ただしこの場合、投資金額については控えめの投資でスタートしましょう。レバレッジをかけた投資をするときは、ついつい投資金額も高額の取引としてしまいがちです。投資経験が数年ほどあると、初心者である気分は忘れてしまいがちですが、まさに「初心に返る」で少額からチャレンジしてみてください。

まとめ:レバレッジなしでも十分に投資はできる

投資家としてステップアップすることの要件として、レバレッジをかけた投資を行うことをイメージする人は多いと思います。

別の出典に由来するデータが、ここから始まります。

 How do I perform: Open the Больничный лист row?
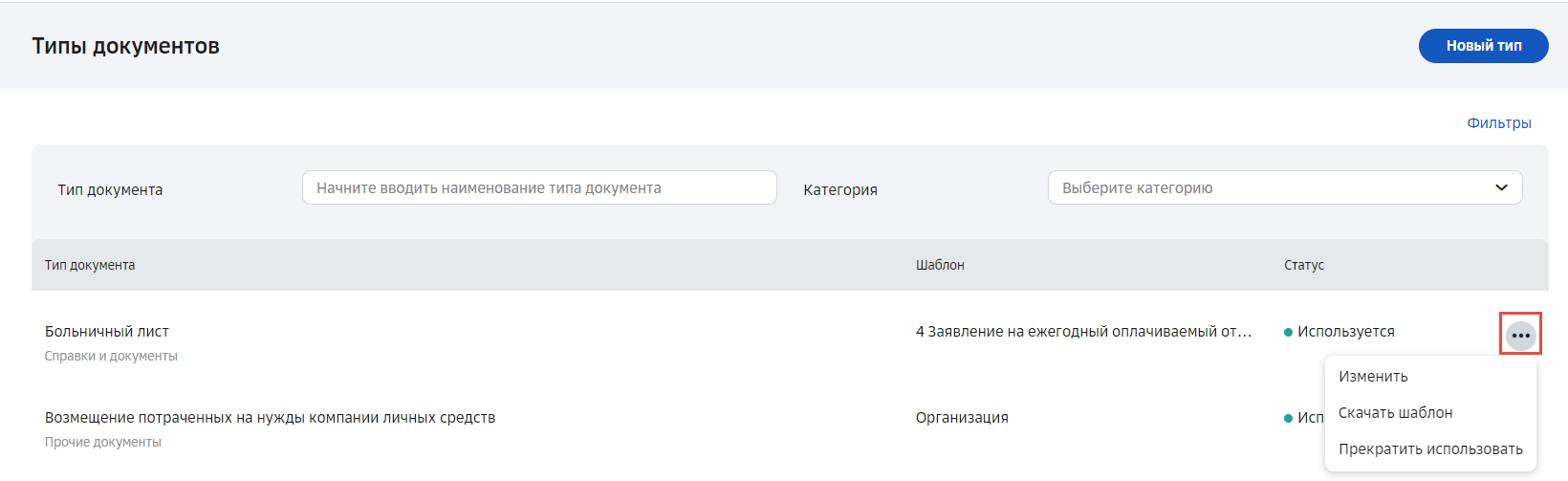tap(790, 342)
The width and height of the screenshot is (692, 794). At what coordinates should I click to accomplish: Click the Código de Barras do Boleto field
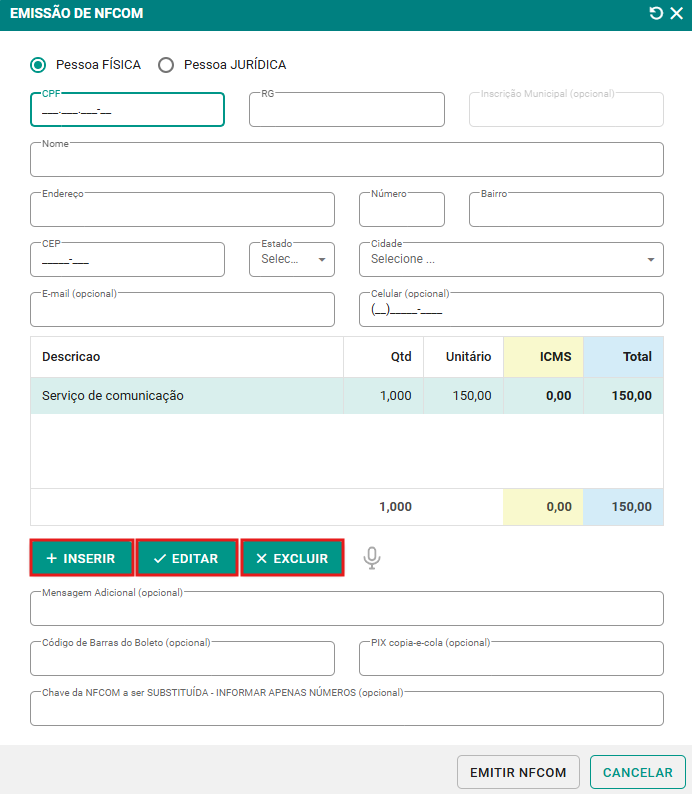click(182, 659)
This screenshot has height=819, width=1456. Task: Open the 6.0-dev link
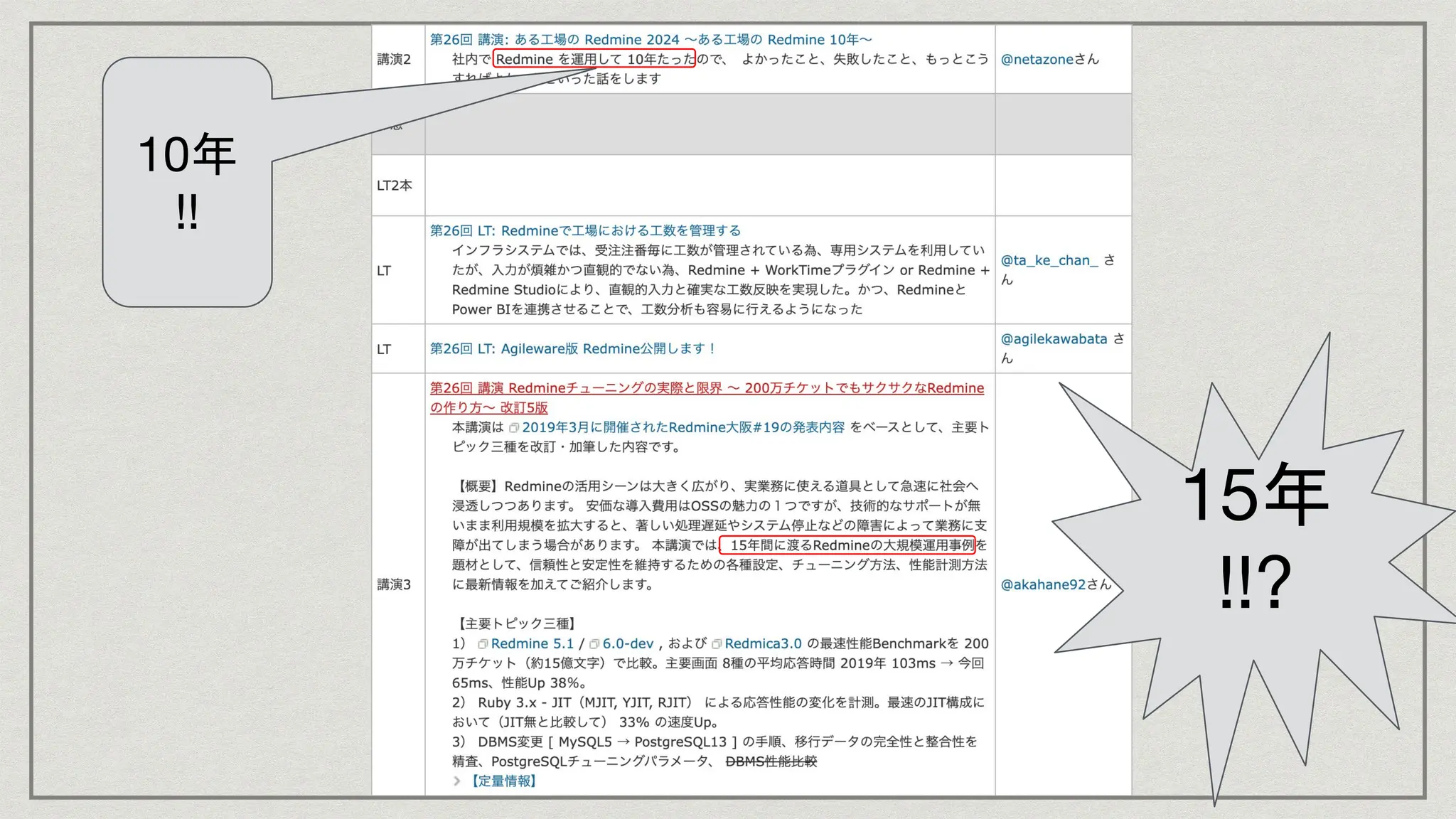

投資経験として、レバレッジをかけてみることは悪いものではありません。また「ダメ、絶対ダメ」のような依存性があるものではありませんから、興味がある人が誘惑をガマンし続けるくらいなら、一度経験してみたほうがいいでしょう。むしろ経験を得ておくほうが、自分にとってのレバレッジとの距離感を養うことにつながります。

しかし、普通の個人の資産運用において、レバレッジは必須要件ではありません。数千万人の日本人が投資と向き合うような時代が来たとき、みんながみんな、レバレッジをかける投資を行う必要はありません。

むしろレバレッジをかけなくても行える投資方法の追求や、レバレッジをかけないことによる投資負担軽減の追求(仕事やプライベートに影響が出ないこと)をしてみるほうが、投資のステップアップには役立つのではないでしょうか。

本連載のねらいは「なんとなく」投資を行う注意点のアドバイスですが、「なんとなくレバレッジ」ほど怖いものはありません。チャレンジするならしっかりチャレンジしてください。